Warum die falsche Nahrung aufs Gemüt schlägt

Schon letzten Monat ging es hier um ein häufig totgeschwiegenes Organ – den Darm. Da er aber so komplex und wichtig für unsere Gesundheit ist, bekommt er eine Fortsetzung.
Der Darm ist insgesamt fünf bis sieben Meter lang und mit Schleimhaut ausgekleidet, er ist auf unterschiedliche Weise in Falten gelegt, so dass es zu einer Oberflächenvergrößerung kommt. Das ist wichtig für die Nährstoffaufnahme, eine der Hauptaufgaben des Darmes. Es gibt viele verschiedene Abschnitte mit unterschiedlichen Aufgaben.
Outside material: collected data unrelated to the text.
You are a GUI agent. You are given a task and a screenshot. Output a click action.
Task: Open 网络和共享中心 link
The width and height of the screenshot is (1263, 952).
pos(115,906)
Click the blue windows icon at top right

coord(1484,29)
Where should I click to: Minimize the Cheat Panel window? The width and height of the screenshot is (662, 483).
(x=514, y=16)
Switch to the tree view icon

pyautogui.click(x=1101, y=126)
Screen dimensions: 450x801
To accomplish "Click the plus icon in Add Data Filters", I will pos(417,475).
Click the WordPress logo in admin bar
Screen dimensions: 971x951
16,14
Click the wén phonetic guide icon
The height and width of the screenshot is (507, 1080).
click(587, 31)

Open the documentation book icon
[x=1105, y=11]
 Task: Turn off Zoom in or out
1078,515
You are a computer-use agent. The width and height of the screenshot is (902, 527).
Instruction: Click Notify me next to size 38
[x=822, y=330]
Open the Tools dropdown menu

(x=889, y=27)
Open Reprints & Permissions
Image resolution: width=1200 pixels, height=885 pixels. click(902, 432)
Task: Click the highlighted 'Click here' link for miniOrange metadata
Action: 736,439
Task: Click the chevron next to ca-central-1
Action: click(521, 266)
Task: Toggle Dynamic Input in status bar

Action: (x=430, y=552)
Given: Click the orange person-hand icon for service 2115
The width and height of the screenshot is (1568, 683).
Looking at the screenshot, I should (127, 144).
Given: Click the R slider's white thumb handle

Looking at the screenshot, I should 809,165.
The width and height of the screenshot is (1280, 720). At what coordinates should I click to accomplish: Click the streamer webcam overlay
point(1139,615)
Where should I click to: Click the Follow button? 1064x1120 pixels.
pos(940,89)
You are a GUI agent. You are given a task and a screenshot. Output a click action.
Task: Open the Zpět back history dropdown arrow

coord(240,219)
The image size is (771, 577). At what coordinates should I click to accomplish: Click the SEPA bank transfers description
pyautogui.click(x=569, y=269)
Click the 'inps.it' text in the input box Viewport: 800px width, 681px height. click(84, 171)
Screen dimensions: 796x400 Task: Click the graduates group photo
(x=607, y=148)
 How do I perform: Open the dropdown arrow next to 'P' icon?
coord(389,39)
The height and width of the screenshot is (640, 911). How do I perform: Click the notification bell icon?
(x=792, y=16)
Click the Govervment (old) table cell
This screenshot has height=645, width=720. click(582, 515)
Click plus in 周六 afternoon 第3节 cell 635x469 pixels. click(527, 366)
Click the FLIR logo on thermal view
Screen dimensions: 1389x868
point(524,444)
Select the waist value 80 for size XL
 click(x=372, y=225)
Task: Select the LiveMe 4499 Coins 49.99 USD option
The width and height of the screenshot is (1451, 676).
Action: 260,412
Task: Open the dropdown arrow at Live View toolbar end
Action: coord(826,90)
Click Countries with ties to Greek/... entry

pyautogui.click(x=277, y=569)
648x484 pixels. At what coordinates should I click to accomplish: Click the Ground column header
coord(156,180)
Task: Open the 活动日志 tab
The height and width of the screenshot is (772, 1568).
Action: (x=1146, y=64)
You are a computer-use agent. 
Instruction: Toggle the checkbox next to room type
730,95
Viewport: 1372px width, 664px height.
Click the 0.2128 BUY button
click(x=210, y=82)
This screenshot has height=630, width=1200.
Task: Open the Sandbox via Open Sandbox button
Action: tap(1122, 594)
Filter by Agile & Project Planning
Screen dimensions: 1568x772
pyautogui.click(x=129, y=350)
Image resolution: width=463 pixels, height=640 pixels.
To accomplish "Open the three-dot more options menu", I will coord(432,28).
So werden zum Beispiel in einem Teil des Dünndarms hauptsächlich wasserlösliche Vitamine und Fette aufgenommen; in einem Anderen insbesondere Vitamin C und Vitamin B12.
Billionen von Bakterien bevölkern den Darm. Das ist unser Mikrobiom – es soll Krankheiten vorbeugen, Übergewicht verhindern und sich auf unser Gemüt auswirken. Unsere „Mitbewohner“ werden erst seit knapp 20 Jahren erforscht und inzwischen sind mehrere tausend Bakterienarten identifiziert. Sie sind weit mehr als Verdauungshelfer. Sie sorgen unter anderem auch dafür, dass die körpereigene Abwehr sich richtig entwickelt – also für ein starkes Immunsystem. Eine intakte Darmflora ist wichtig für die Funktion der Darmbarriere. Diese kontrolliert, welche Stoffe vom Körper in den Darm gelangen und umgekehrt.
Eine Schädigung der Darmflora und der Darmschleimhaut durch zu wenig gute Nährstoffe und zu viel Chemikalien verursacht unter Umständen einen „löchrigen Darm“: Unverdaute Nahrungsbestandteile sowie Bakterien gelangen in die Blutbahn und verursachen Krankheiten. Schlimmer noch – in diesem Fall „funken“ die Nerven mit Hilfe von Darmbakterien und Immunsystem dauerhaft „SOS“ an das Gehirn. Und das kann zu psychischen Problemen führen.
Dem Darm sind viele Bücher gewidmet (zum Beispiel „Das Darm Hirn Kartell“ von Dr. Petra Wenzel). Wer also Darm und Gemüt etwas Gutes tun möchte, der achtet auf seine Ernährung und liest nach.